Scheduled work on Web99 on Wednesday

We will be investigating the cause of visual alarms on web99.webfaction.com on Feb 10th, 2010 at 10am GMT.

Depending on the severity we might have to take the server down and if so it will be down between a few minutes and a few hours. We will update this ticket as soon as we have more information on Wednesday.

[Fixed] Web84 through Web122 down

Web84 through Web122 are currently down. We are investigating the issue at this time and will post an update shortly.

[UPDATE 2010-02-07 16:54 UTC] Web84 through Web122 are back online. The cause of the problem is still under investigation.

[UPDATE 2010-02-08 15:05 UTC] The outage was caused due to a failure of a network router in the data center.

[Fixed] Web113 under DDoS attack

Web113 is under a Distributed Denial of Service attack, which is causing occasional delays and timeouts for all sites hosted there. We are working to rectify the effect of the attack.

No other servers are affected.

Update [4:42 GMT]: What we believed to be a DDoS attacked turned out to be an excessive mount of traffic directed at some extremely large page hosted on the server. We have now taken measures to reduce the impact of this traffic, and the server is back to normal.

[Fixed] Web89 down

Web89 is currently down. We’re investigating the cause and hope to have service restored soon.

[UPDATE] We are still working with our datacenter to bring the server back online, currently there is no ETA. The issue is network related.

[UPDATE 19:52 GMT] All analysis of the server itself show no defect so far. The issue still seems to be within the network. There is still no ETA on a fix.

[UPDATE 21:20 GMT] Datacenter personnel are still investigating the issue. They are currently booting the system to a live CD. There is still no ETA on a fix.

[UPDATE 22:19 GMT] Web89 is back up and serving content. If you are still experiencing issues please let us know so we can resolve them. Datacenter personal are still unsure as the root cause of the issue.

[Fixed] Web90 down.

Web90 is currently down. We’re investigating the cause and hope to have service restored soon.

Update [05:00 GMT]: The problem appears to be file-system related. We’re running an FSCK on the server now.
Update [05:35 GMT]: The automatic FSCK failed. We are now running a manual FSCK on the server.
Update [06:35 GMT]: The manual FSCK is at 38% and still running.
Update [07:05 GMT]: The first FSCK has passed. We are currently running as second FSCK and it is at 86%.
Update [07:37 GMT]: The server is back online and serving requests.

[Done] Scheduled downtime on Web62 on Sunday

We will be taking down Web62 on Sunday Jan 31st at 4pm GMT to add some new drives to the server. We expect the work to take around 30mins and we will update this post when the work is complete.

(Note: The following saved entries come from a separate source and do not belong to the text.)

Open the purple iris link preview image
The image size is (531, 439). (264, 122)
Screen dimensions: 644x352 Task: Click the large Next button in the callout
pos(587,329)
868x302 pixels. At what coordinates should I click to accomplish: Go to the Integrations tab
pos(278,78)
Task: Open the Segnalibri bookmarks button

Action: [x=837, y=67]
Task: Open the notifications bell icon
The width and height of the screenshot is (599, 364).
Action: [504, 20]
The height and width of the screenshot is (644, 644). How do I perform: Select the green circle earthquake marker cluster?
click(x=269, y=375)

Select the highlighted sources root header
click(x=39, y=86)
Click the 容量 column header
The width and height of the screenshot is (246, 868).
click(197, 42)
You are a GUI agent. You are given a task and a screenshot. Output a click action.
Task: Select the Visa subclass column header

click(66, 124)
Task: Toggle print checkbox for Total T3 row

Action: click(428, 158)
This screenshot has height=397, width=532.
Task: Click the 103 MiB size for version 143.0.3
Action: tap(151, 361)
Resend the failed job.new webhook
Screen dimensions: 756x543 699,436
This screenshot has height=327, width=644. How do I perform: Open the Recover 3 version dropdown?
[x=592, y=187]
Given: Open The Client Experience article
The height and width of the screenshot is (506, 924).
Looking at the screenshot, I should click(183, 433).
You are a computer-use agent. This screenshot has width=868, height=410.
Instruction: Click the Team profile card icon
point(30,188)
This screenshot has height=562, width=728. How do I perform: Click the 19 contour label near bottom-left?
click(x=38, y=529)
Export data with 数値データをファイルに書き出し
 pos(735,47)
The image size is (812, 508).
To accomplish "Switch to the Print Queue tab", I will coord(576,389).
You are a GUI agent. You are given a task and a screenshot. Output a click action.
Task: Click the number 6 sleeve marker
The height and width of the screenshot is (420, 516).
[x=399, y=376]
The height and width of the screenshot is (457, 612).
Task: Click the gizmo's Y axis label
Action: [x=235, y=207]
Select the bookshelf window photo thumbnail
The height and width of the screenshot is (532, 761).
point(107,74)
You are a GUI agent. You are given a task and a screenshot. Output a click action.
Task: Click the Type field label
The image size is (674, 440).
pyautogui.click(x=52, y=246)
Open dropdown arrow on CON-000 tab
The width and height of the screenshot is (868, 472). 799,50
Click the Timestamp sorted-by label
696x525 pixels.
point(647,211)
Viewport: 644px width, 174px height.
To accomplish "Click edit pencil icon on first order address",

Update 5.45pm GMT: the work is now complete

[Fixed] Web77 Slow performance, intermittent 502 errors

We are looking into the issue and will update this post when we have more information.

Update/Fixed [02:30 GMT]: The cause of the problems were enormous amounts of traffic being sent to the server. We have isolated and blocked the IPs responsible for the increased traffic and the server is working normally.

[Done] Schedule work on Web38 on Jan 28th 2010

We will be investigating the cause of visual alarms on web38.webfaction.com on Jan 28th, 2010 at 6am GMT.

Depending on the severity we might have to take the server down and if so it will be down between a few minutes and a few hours. We will update this ticket as soon as we have more information tomorrow

Update: Web38 was taken down for 5 minutes, and it is now fully operational again.

[Done] Schedule work on Web11 tomorrow

We will be investigating the cause of visual alarms on web11.webfaction.com on Jan 17th, 2010 at 4pm GMT.

Depending on the severity we might have to take the server down and if so it will be down between a few minutes and a few hours. We will update this ticket as soon as we have more information tomorrow

Update (6.20pm GMT): We replaced one of the drives in the RAID and the server is now back online.

[Fixed] Web22 down

Web22 is currently down. We’re investigating the cause and hope to have service restored soon.

Update [10:20 GMT]: The problem appears to be file-system related. We’re running an FSCK on the server now.

Update [13:50 GMT]: FSCK still running.

Update [17:15 GMT]: FSCK still running. We’ll update ASAP.

Update [20:06 GMT]: Unfortunately fsck didn’t fix the errors on the filesystem so at this point we are going to re-install the server and restore all data from backup.

Update [21:28 GMT]: We are currently restoring files on web22.

Update [22:26 GMT]: We are still restoring files on web22.

Update [12:53 GMT]: We are restoring user files on web22.

Update [02:10 GMT]: We are still restoring user files on web22.

Update [02:53 GMT]: We are still restoring user files on web22.

Update [02:53 GMT]: Web22 is up and we are verifying files.

Update [05:30 GMT]: Web22 is up and fully functional.